### What you will do
Transcribe the records below from the first line to the line that includes "Given: Pick the 条件 text condition icon", inclusive, and omit the pictures.

### Exercise input
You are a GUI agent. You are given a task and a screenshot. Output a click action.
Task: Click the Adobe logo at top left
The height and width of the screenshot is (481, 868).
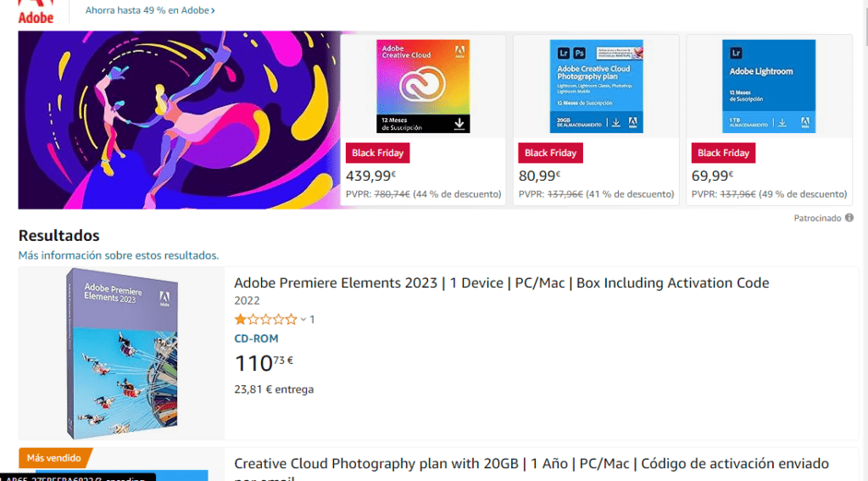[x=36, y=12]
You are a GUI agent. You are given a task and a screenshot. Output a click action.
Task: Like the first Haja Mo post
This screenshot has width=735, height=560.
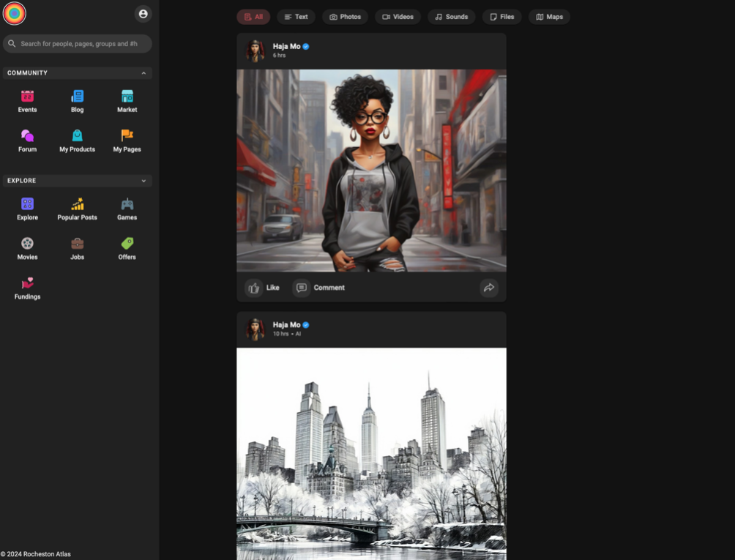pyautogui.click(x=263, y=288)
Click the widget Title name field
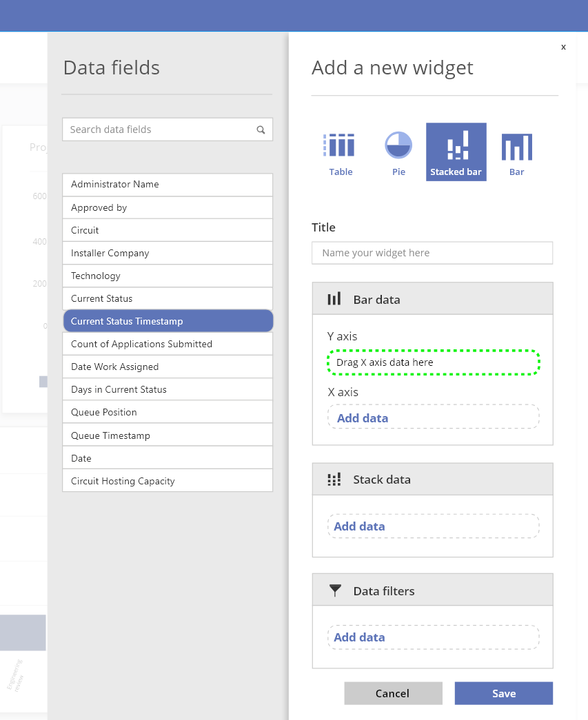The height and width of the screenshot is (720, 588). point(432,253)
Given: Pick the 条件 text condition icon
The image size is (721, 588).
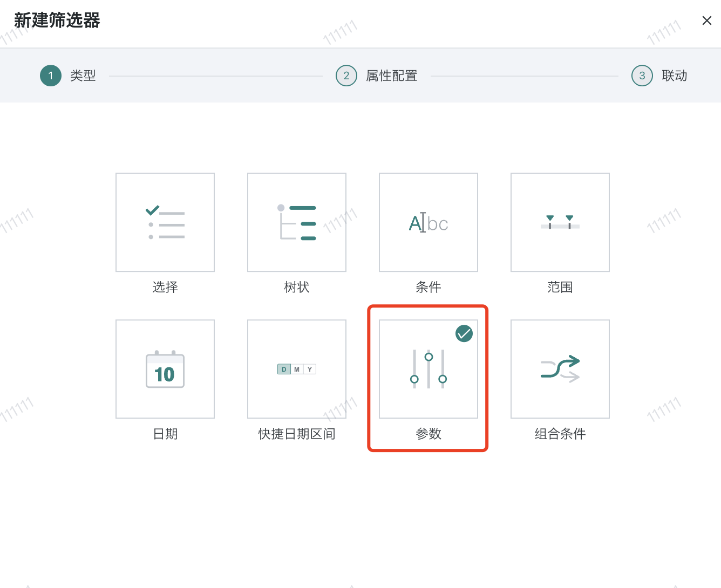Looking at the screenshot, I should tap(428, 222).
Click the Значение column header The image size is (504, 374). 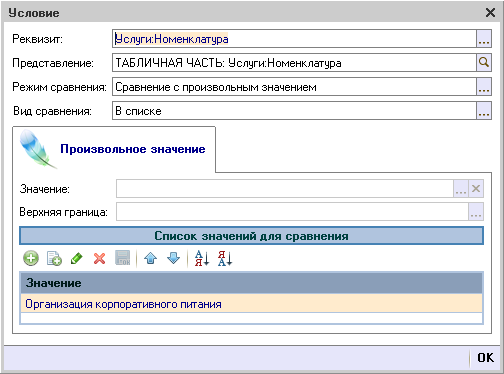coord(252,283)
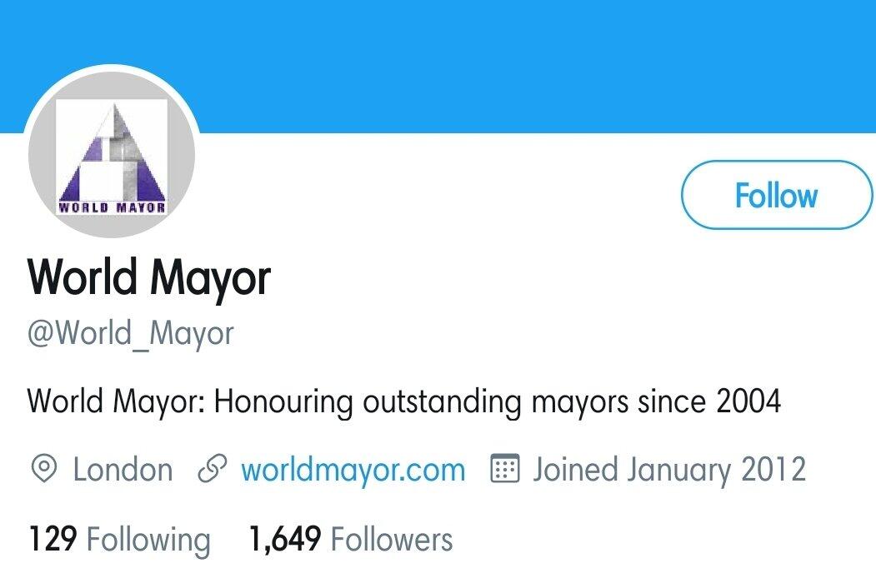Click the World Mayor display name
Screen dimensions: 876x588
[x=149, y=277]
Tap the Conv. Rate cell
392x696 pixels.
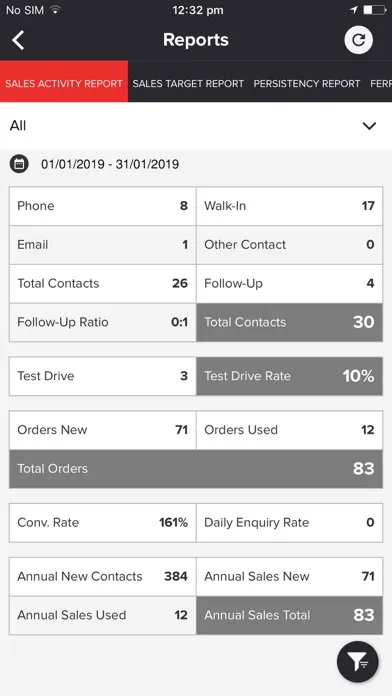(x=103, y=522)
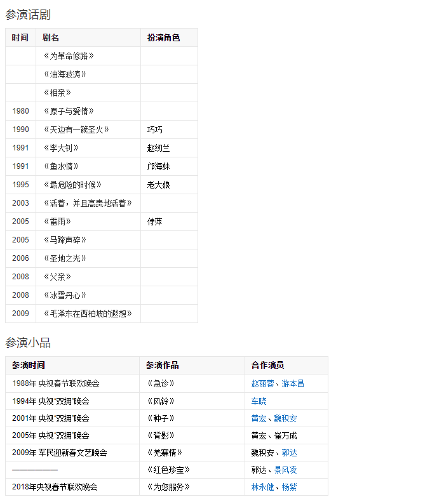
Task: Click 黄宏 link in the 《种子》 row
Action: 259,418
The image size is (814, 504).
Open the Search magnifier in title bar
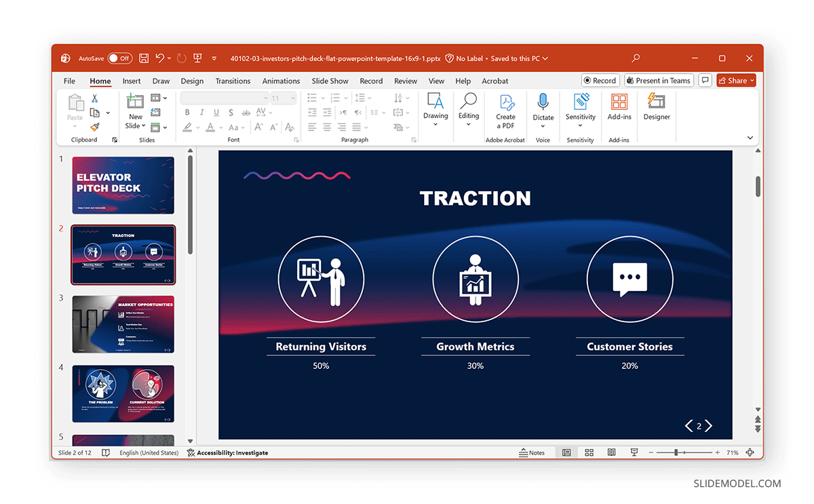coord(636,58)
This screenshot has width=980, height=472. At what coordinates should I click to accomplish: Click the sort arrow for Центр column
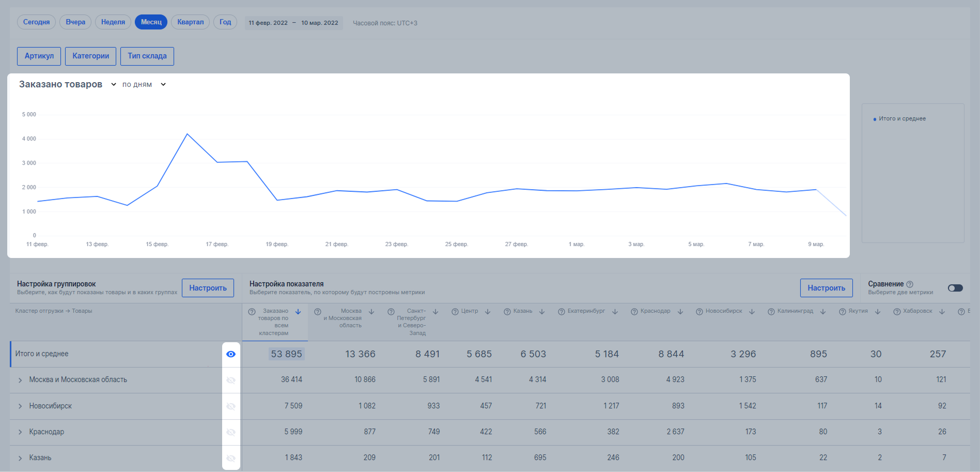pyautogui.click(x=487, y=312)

### Task result
You are a GUI agent. You are given a task and a screenshot. Output a click action.
Task: Click the Adobe logo at top left
The height and width of the screenshot is (481, 868).
[x=36, y=12]
You are a GUI agent. You are given a task and a screenshot. Output a click action.
Task: Like the first Haja Mo post
This screenshot has width=735, height=560.
pyautogui.click(x=263, y=288)
Click the widget Title name field
The height and width of the screenshot is (720, 588). point(432,253)
Given: Pick the 条件 text condition icon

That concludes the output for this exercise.